Then it was the turn of our faithful old gas hob; imported from a refurbished flat in England, it had never really been able to digest the local propane gas properly, in spite of replacement nozzles, burners, connections and such like. One of its burners finally went out, so another set of men arrived to fit a new one. Bigger and better it may be, but many a good meal has come from that old hob, now gone for a third life in the home of Mohamed the decorator.

Our fridge freezer clearly mourned the loss its friend across the way and wanted attention, so the fridge stopped cooling and the freezer iced up. Another service man, another part replaced and another bill paid “cash, please”: attention duly delivered.

As an aside, services here are extremely responsive. The cooker hob and air conditioning unit were delivered and installed the day after purchase, the decorator came to give a quote and then started immediately after negotiations were completed, “cash, please”; the fridge repair man was at the door fifteen minutes after the mayday call. But (oh, yes, there’s always a “but”) they tend only to bring their hands with them – “do you have a hammer/screwdriver/pair of pliers/junction box/drill bits/dust sheets”  – all those have been asked of us in the last week. Since DIY stores are difficult to come by, I am amazed to be able to say the answer was, in all cases, “yes”.

Was that it then? Oh, dear me, no! I don’t really think of us as technology freaks: OK, we have a couple of laptops, a PC, an iPad, a couple of iPhones, streaming video and music piped around the house from iTunes, but that’s about par for the course these days isn’t it? The whole thing relies on the internet and, given the vagaries of the electricity supply, the clever bits of electronics that whizz bits and bytes into, out of and all around our flat are protected by a black box which smooths out all the electrical lumps and bumps as Electricity du Liban (EDL), the generator on the balcony and our local bakery dance around one another taking turns to supply us. The black box is known as an Uninterruptible Power Supply or UPS for short. The UPS resented being moved from of its hideaway in order to give the decorators free access to the wall behind it, and became an UIPS – an Unreliable and Interruptible Power Supply. Off to the menders for twenty-four hours, “cash, please”.



Perhaps foolishly we exposed our modem and routers to the power sources directly. “It’s only for a day”, we told ourselves, “it should be all right”. It wasn’t. They did what we all do when our proper sustenance is suddenly cut off, they got all grumpy and sulked. They just refused to pass on the bits and bytes to their usual proper places. We spent an hour while resetting and reloading was going on, in the waiting room of our internet service provider, which was rather like being in a dentist’s waiting room but with fewer comforts and more anxiety. Going in person was the only way to get them to help with the mix of boxes we’ve wired together over the years.

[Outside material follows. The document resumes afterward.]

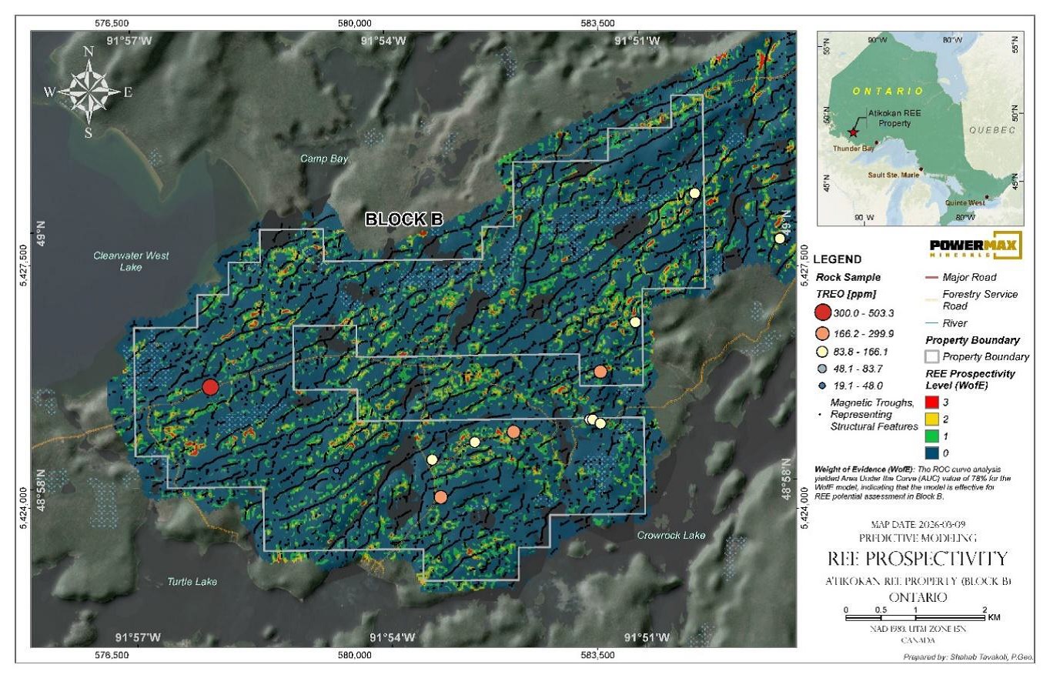Image resolution: width=1050 pixels, height=678 pixels.
Task: Click the Crowrock Lake label
Action: (x=670, y=535)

The series of hiccoughs and failures listed above looks unbelievable, but they all did happen in the last week, like some collective mechanical epidemic. The only machine that carried on working happily all through was the bank’s cash dispenser across the road, presumably delighted with the increased attention it has been getting.

Now, if you’ll excuse me, I have to go out, let’s hope the car hasn’t noticed …….

Wednesday 12 June 2013

The British are coming

Almost directly opposite where I live there’s a “Commercial Centre” with names like “Clean House” (a cleaning service), “Jump and Slide” (a gym for kids) and “Christine’s Clothing” (a clothing shop, nothing quite like stating the obvious).  Friday means happy hour at the Duke of Wellington pub, watering hole of the Brits here and also at the Greedy Goose which tends to be more Irish orientated. Where am I? Surprise – West Beirut. It makes a bit of a change from the al-Maroush and al-Dar restaurants, flanked by Halal shops in the Edgware Road. In all fairness, I nod thanks to our American cousins, who with Hollywood and the internet, are also in there pushing the English language, and I have to smile at the “Duke of Wellington”, named after the hero of Waterloo, and this a francophone country.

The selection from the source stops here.